Basically, a neurotransmitter is a cell signalling chemical in the brain that binds to a receptor through a synapse. This binding action allows for the receptor to activate and complete its function(s). Each neurotransmitter system has its own set of specific actions in the nervous system. Nootropics work by increasing the efficiency of systems related to cognitive function.
A “system” refers to a neurotransmitter and its associated receptors. Neurotransmitters have their own receptors and there are different types of receptors in a group that can be targeted selectively. Read below to see the types of nootropic neurotransmitter/receptor systems.
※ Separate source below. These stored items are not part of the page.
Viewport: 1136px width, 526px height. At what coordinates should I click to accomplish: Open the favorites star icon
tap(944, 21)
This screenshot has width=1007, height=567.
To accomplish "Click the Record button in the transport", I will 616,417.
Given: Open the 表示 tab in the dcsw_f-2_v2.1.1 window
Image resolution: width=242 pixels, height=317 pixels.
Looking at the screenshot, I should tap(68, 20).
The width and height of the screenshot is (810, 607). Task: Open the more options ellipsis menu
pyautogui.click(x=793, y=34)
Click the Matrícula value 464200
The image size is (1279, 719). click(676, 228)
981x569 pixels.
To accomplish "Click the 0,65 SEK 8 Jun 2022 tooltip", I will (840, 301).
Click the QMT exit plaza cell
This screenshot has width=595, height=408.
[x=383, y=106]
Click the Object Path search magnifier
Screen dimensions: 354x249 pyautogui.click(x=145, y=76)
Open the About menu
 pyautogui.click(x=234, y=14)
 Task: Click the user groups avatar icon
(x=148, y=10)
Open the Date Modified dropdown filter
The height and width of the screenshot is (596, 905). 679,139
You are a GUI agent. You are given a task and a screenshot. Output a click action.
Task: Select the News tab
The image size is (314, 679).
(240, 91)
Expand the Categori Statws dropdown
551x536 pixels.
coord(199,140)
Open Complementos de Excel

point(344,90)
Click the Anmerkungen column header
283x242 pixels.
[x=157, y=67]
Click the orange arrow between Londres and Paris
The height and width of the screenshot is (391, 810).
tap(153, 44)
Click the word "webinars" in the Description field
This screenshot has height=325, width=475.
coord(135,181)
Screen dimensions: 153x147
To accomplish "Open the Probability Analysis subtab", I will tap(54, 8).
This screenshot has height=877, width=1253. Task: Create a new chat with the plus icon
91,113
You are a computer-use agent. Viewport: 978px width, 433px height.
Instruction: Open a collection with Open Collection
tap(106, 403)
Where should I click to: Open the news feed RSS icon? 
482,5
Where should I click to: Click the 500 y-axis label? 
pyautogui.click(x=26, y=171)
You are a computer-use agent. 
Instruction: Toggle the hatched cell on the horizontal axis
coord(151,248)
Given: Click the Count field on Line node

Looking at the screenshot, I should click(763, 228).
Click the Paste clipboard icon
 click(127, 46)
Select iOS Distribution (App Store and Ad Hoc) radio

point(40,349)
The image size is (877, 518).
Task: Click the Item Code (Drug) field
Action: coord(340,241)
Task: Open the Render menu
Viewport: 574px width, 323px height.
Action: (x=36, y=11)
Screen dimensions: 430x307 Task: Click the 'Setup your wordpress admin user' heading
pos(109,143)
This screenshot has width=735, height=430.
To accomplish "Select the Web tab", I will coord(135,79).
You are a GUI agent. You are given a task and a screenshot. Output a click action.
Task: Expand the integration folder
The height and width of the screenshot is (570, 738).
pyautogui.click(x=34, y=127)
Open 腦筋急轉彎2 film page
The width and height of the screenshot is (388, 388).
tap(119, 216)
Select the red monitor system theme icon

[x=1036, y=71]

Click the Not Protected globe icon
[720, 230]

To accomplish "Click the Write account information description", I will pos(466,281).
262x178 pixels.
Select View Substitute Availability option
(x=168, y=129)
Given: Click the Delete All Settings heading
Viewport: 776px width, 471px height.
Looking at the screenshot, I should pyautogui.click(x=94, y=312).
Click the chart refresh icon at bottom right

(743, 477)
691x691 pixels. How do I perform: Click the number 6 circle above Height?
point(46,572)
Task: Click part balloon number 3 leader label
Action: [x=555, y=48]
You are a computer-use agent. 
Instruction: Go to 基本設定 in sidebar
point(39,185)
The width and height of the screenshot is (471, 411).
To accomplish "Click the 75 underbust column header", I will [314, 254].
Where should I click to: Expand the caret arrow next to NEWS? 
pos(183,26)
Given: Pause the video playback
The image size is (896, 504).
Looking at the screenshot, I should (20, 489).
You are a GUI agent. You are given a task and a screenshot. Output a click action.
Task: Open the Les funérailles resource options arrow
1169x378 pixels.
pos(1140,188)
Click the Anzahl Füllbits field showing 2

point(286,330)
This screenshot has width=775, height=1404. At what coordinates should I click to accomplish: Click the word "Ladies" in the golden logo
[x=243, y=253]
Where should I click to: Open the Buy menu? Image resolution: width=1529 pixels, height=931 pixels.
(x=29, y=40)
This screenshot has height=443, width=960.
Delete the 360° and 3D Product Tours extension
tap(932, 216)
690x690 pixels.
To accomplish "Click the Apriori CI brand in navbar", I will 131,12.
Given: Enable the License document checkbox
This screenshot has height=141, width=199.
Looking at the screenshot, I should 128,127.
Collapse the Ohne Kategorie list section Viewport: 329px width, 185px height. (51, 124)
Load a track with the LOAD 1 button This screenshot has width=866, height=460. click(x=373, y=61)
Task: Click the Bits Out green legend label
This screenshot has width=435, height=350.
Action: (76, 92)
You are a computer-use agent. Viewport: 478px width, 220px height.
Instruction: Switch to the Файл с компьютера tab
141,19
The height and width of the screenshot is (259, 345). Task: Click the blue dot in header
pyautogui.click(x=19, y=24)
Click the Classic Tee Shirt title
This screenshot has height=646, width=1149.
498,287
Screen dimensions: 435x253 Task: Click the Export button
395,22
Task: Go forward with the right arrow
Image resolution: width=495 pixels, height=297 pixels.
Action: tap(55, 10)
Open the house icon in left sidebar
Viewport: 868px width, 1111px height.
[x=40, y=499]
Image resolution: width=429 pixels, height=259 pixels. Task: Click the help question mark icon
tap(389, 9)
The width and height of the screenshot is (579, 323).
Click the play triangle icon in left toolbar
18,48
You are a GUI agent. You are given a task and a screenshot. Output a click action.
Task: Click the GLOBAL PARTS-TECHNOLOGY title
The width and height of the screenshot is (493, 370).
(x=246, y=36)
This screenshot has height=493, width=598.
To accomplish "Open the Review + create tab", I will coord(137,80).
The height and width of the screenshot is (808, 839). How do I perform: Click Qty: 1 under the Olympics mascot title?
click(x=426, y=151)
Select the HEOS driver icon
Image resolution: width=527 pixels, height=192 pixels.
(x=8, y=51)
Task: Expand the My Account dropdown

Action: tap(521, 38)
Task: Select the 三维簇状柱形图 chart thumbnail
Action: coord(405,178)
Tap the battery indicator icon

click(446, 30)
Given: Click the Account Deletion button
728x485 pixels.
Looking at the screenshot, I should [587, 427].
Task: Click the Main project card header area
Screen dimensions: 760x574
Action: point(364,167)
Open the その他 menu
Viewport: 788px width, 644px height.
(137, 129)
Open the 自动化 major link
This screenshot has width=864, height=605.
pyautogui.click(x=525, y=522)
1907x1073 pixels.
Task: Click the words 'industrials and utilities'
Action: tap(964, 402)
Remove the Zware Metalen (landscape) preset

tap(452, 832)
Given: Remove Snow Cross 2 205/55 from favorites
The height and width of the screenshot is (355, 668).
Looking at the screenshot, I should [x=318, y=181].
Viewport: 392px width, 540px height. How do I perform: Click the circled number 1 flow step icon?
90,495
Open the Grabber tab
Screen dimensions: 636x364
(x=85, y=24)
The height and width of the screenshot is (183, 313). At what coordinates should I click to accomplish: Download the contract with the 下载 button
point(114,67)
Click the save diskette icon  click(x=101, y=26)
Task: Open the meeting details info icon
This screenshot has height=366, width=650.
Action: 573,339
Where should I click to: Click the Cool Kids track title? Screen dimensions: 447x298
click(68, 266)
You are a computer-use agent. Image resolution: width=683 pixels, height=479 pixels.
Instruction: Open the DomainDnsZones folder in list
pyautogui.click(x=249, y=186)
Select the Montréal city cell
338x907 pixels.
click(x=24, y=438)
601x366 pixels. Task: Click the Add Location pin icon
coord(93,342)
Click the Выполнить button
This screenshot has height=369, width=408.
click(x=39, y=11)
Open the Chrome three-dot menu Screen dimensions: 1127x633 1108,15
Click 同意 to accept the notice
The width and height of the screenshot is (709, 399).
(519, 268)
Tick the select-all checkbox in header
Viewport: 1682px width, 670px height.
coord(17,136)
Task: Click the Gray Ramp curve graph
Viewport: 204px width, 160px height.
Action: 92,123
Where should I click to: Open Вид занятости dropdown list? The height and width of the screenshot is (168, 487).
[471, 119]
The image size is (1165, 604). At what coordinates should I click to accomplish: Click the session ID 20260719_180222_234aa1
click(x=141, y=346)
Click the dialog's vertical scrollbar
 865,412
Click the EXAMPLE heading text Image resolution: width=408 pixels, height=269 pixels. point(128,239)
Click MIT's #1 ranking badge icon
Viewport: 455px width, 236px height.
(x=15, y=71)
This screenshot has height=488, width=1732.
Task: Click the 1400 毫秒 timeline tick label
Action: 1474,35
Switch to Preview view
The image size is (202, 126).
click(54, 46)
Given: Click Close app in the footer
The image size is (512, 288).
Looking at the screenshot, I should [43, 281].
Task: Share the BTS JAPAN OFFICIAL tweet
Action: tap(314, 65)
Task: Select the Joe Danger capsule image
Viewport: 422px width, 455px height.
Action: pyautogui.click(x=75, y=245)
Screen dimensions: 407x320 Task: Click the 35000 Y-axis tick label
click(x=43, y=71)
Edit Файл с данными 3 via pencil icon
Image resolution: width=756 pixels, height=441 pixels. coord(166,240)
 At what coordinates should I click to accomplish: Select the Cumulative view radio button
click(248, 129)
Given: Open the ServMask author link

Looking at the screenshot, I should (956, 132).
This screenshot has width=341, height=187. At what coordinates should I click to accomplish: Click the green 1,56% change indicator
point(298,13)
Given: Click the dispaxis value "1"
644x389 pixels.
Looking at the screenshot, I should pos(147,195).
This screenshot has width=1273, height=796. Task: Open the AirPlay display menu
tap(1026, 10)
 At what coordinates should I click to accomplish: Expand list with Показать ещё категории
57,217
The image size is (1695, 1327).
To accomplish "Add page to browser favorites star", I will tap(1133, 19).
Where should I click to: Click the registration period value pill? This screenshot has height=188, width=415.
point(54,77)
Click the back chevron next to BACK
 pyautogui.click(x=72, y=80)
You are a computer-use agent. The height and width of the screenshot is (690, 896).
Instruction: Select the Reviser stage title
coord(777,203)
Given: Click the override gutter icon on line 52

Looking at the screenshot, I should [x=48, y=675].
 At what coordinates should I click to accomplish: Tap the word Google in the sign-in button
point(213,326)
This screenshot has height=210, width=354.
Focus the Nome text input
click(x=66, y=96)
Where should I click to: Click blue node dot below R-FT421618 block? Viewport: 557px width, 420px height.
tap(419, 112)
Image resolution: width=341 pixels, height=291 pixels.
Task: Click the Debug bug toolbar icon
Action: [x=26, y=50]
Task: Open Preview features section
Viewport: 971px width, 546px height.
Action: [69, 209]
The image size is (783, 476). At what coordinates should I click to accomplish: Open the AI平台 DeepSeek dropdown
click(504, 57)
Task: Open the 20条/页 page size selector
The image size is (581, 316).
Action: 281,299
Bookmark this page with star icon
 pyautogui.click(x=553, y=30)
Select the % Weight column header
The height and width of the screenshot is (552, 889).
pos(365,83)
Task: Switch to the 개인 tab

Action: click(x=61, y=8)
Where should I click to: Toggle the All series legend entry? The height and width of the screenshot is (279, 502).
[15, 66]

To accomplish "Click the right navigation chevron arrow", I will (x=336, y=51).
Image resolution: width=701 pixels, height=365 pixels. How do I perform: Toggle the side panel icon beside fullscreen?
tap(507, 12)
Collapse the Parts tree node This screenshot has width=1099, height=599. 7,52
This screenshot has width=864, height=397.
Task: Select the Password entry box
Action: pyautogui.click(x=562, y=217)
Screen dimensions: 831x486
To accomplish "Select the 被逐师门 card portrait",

The cholinergic system refers almost entirely to acetylcholine. Acetylcholine is an abundant neurotransmitter in the brain that is important in: learning, memory, decision-making, focus and sensory perception.
The cholinergic system has two types of acetylcholine receptors, nicotinic and muscarinic. Nicotinic receptors get their name because they can be activated by both nicotine and acetylcholine. Nicotine is a nootropic drug but is short acting and addictive.
http://www.ncbi.nlm.nih.gov/pmc/articles/PMC2659740/ – Ach receptors and memory
Acetylcholine has many precursors but is usually synthesized from choline found in a natural diet. Not all choline sources will result in Acetylcholine conversion and it is a complicated process. Certain supplements like Alpha GPC and Citicoline are better at converting into Acetylcholine. There are also supplements that aid in conversion of choline and phospholipids to acetylcholine as well as supplements that reduce the enzyme that breaks it down.
Usually, increasing the amount of Acetylcholine will not result in noticeable nootropic results. The effects are often very subtle and for this reason Acetylcholine precursors are often combined with acetylcholine agonists for a synergistic effect. Racetams will also reduce the demand for Acetylcholine and lower levels in the brain. When headaches occur with racetams it is believed that it may be caused by lowered or depleted AcH levels.
http://www.ncbi.nlm.nih.gov/pubmed/7301036 – Study combining racetams with a choline source
Acetylcholine agonists are supplements or drugs that encourage a synapse to take place in the cholinergic system. Racetams are acetylcholine agonists. They work to increase these synapses but do not increase levels of acetylcholine. Increasing acetylcholine levels alone will not have a direct effect on encouraging receptor activity and this is why racetams are often stacked with acetylcholine precursors. Having too much or too little acetylcholine may influence the results and side effects of racetams.
Glutamate receptors are activated by Glutamate which is the most abundant neurotransmitter in the brain. The neurotransmitter glutamate by iteself cannot be considered nootropic because it can also be converted into GABA and excess amounts can result in excitoxicity. Glutamate to receptor binding is considered nootropic and is a function of ampakines and racetams.
Excess glutamate levels can accumulate outside of cells and cause toxicity in the brain. Glutamate receptor malfunctions in the brain are thought to be a factor in neurological diseases like Parkinson’s and Alzheimer’s. ADHD and autism are also thought to be caused in part, by a malfunction of the glutamatergic system
There are two types of glutamate receptors that can be considered nootropic, NDMA and AMPA. These two types of glutamate receptors are divided into different subunits. Overall NDMA and AMPA receptor activation is an overall goal in nootropic supplementation. Ampakines and racetams are both known to stimulate the NDMA and AMPA receptors. Certain racetams have more of an affinity with activating either of these receptor groups or certain subunits.
www.sinauer.com/rudy/samples/rudy_ch08_lecture.ppt – NDMA & AMPA memory functions (microsoft powerpoint)
Dopaminergic & Serotonergic Systems
Dopamine and Serotonin are both very important monoamine neurotransmitters. Both are very important in the central nervous system for mood, motivation, reward as well as areas of memory and focus. Nootropics don’t use dopaminergic or serotonergic systems as a primary method of action but effects of these systems can contribute to overall results.
Certain nootropics do affect certain dopamine and serotonin receptors which add to overall cognitive benefits (some more than others). Drugs and supplements that involve dopamine are often very addictive and therefore should not be considered as nootropics or substances to use every day. On the flipside, drugs and supplements that influence or modulate serotonin, usually involve the areas of mood and are not mainly nootropic.